Some VAT array designs implement cathode architectures where multiple discharge sites are integrated into a single device rather than integrated as several thrusters. In these configurations, the central segments are the primary source of propulsion and the peripheral segments can be used for altitude control. Segmented VAT arrays can also provide fine velocity adjustments for satellite formation flying.

== Variants ==

=== High Efficient and Reliable Vacuum Arc Thruster ===
The High Efficient and Reliable Vacuum Arc Thruster (HERVAT) is a variant of the vacuum arc thruster designed to improve discharge stability and operational efficiency. Most conventional vacuum arc thrusters utilize an inductive energy storage, whereas a HERVAT employs a power processing unit which reduces electrical stress. The cathode arc propulsion generation remains unchanged from standard VAT designs.

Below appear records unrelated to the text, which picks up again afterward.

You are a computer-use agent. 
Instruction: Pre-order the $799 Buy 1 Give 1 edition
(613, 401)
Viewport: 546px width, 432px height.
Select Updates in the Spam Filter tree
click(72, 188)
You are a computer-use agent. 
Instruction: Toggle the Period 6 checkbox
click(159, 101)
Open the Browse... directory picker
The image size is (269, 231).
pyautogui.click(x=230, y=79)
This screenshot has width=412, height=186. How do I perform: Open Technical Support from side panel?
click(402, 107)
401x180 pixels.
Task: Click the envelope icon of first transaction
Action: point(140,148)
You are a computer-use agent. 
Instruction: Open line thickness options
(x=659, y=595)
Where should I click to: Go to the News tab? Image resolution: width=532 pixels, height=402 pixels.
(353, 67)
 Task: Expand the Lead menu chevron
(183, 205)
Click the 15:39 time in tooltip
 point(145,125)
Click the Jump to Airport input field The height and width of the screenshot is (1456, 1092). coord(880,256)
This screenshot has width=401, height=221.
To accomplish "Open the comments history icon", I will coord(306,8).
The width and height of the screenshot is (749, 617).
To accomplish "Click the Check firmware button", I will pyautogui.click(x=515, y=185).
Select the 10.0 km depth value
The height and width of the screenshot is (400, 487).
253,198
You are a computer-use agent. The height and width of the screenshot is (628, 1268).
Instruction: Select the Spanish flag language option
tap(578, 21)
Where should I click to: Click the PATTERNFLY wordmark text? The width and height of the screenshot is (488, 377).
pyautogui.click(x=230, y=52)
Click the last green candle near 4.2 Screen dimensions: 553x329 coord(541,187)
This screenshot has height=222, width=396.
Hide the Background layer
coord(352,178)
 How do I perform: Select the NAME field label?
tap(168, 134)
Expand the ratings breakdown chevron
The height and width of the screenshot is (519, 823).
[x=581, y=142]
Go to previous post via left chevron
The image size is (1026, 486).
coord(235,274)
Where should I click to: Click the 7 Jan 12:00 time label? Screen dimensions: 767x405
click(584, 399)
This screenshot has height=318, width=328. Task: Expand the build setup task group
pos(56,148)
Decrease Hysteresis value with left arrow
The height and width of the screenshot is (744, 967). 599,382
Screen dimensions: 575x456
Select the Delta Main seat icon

The operational lifetime of a HERVAT under laboratory conditions is roughly 10^{7} pulses. For in-space conditions, the operational lifetime of a HERVAT is estimated to be roughly 10^{5} pulses. The system is able to produce 5 to 40 μN and thrust to power ratios can range from 1 to 2 μN/W.

=== Multi-anode Vacuum Arc Thruster ===
A multi-anode vacuum arc thruster (MA-VAT) is a variant of the vacuum arc thruster which incorporates two or more anodes rather than a single anode in a traditional VAT. The MA-VAT enhances the ion current and velocity when subject to magnetic nozzle influence, thus increasing the thrust and lifespan. For a MA-VAT, it has been found that the thrust to power ratio increases by a factor of 2.88 when compared to a conventional VAT.